株式会社アクアラインは1994年創業の水まわり緊急修理サービス企業。2021年8月の消費者庁行政処分を契機に、自社施工から加盟店向け支援事業へ完全移行した。

現在は、24時間365日対応のコールセンターを通じて全国の加盟店に修理依頼を取り次ぐ「水まわりサービス支援事業」と、100%子会社・株式会社生活救急車が運営する「広告メディア事業」の2セグメントを展開。主要顧客は水まわりトラブルを抱える一般家庭・店舗等であり、加盟店ネットワークを介してサービスを提供する。

なお、2026年6月に東京証券取引所を上場廃止となっている。

ビジネスモデル

顧客からの入電をコールセンター(横浜・東京)で受け付け、最寄りの加盟店サービススタッフに訪問指示を出す通信販売方式を採用。加盟店が現場作業を担い、当社はコールセンター運営・広告集客・加盟店管理を担う。

収益は加盟店への業務提供対価と、子会社による広告販売収入から構成される。広告費の費用対効果管理が損益を左右する構造となっている。

企業の強み

横浜・東京の2拠点にコールセンターを設置し、北海道から沖縄まで全国対応を実現。2026年2月期の月平均入電数は6,477件/月を維持。緊急性の高い水まわりトラブルに即応できる受付体制は、加盟店ネットワークと組み合わせた当社固有のオペレーション基盤となっている。

広告費を約14億円から約9億円へ削減する中、訪問率は51.1%(2025年2月期)から59.0%(2026年2月期)へ改善。入電の質向上とコールセンター対応の最適化により、限られた入電数から訪問件数を効率的に確保できていることが数値で確認されている。

2026年2月期において、株式会社JUNコーポレーション・ROY株式会社との取引を停止する一方、有限会社アド・ネットワークとの新規取引を開始。上位4社への売上依存(UBパートナー30.9%、JUNコーポレーション18.6%、ROY17.3%、アド・ネットワーク16.0%)を分散させる加盟店ポートフォリオの再構築を実施した。

エンヴァリスの着眼点

2026年2月期も営業損失419百万円、親会社株主帰属当期純損失707百万円を計上し、2020年2月期以来7期連続の営業赤字が継続。利益剰余金の累積欠損は2,306百万円に達する。

対応策は実施途上であり、継続企業の前提に関する重要な不確実性が認められると会社自身が明記している。資金繰りは第三者割当増資・社債発行等で当面確保しているが、抜本的な収益改善なしには持続性に疑問が残る。

2026年2月期の売上高は1,835百万円と前期比47.0%減、5期前(2022年2月期)比では65%超の減少となった。
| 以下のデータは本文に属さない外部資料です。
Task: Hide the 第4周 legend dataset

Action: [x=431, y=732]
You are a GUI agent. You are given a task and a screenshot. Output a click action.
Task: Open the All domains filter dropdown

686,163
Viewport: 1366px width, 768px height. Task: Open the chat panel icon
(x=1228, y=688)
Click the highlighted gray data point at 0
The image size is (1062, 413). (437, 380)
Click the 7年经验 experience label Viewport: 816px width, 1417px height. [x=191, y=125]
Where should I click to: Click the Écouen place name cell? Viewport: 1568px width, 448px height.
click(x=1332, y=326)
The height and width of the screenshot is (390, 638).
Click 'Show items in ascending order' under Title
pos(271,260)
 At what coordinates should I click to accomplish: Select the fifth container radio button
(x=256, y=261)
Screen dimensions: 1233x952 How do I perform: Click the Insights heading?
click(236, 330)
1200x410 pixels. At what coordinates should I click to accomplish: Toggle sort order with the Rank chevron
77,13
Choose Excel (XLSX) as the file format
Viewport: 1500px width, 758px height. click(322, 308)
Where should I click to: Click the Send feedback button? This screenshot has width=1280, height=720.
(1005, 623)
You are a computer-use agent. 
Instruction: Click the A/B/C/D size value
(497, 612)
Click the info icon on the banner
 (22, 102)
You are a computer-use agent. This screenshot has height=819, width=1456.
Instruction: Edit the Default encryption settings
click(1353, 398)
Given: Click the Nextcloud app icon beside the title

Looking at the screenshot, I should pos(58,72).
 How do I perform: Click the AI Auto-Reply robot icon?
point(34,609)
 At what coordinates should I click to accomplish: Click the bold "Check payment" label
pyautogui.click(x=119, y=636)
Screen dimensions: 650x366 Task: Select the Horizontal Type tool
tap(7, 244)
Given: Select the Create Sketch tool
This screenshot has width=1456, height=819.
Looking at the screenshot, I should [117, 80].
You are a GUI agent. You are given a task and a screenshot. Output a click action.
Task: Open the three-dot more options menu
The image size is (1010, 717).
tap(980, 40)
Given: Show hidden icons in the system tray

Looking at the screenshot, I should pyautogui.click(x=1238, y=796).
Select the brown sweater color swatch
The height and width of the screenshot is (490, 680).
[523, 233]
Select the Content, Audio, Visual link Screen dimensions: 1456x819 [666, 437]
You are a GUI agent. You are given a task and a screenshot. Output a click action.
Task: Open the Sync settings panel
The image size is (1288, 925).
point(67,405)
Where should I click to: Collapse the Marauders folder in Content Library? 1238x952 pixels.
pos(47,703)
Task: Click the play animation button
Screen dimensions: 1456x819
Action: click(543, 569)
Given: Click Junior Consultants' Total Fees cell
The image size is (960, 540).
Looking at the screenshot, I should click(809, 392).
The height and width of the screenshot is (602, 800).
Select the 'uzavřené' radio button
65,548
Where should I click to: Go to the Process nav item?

主要加盟店であった株式会社JUNコーポレーションとの取引停止に伴い貸倒引当金繰入額184百万円を特別損失に計上するなど、加盟店管理リスクが顕在化した。

2027年2月期予想でも売上高は前期比35.8%減の1,178百万円と更なる縮小を見込んでおり、事業規模の回復には相当の時間を要する見通しである。

当期中の複数回にわたる第三者割当増資等により資本金・資本剰余金が各638百万円増加し、前期末の債務超過(純資産△438百万円)から純資産131百万円へ改善した。発行済株式数は前期末3,729千株から10,611千株へ約2.8倍に増加しており、既存株主の持分希薄化は著しい。

2027年2月期に営業黒字化(予想49百万円)を達成できるかが上場維持基準適合の鍵となるが、予想の実現可能性は不透明である。

成長戦略

コスト適正化による月次黒字化と加盟店拡大・M&Aによる生活インフラ統合プラットフォーム化

広告費を削減しつつ費用対効果の高い媒体に集中投下し、入電数の回復と訪問率の向上を両立させる。2026年2月期に訪問率51.1%→59.0%へ改善済みだが、入電数は前期比46%減と依然低水準。月次営業黒字化の達成が当面の目標。

当社正社員が修理を行わず加盟店スタッフが通信販売形式でサービスを提供するモデルへ移行し、加盟店数を増加させる。JUNコーポレーション・ROY株式会社との取引停止後、有限会社アド・ネットワーク等との新規取引を開始。加盟店営業部・コンプライアンス法務セクションを設置し管理体制を強化。

コールセンターシステムの本格導入により顧客対応レベルを底上げし、訪問率および顧客単価の改善を図る。既存の顧客接点データを活用した顧客単価改善・新規事業開拓にも活用する方針。

月間数千件の訪問対応で蓄積した消費者顧客データを活用し、SOSアプリの本格展開や顧客単価改善・新規事業開拓を図る。生活インフラ統合プラットフォーム化を見据えた施策として位置付けられている。

再生可能エネルギー・電力・ガス等のエネルギー分野、ヘルスケア・生活支援分野、不動産・保険分野、金融分野の4分野を重点領域としてM&A・アライアンスを検討。コールセンター事業やカーリース・レンタル事業も検討中。2027年2月期業績予想には未確定のため含めていない。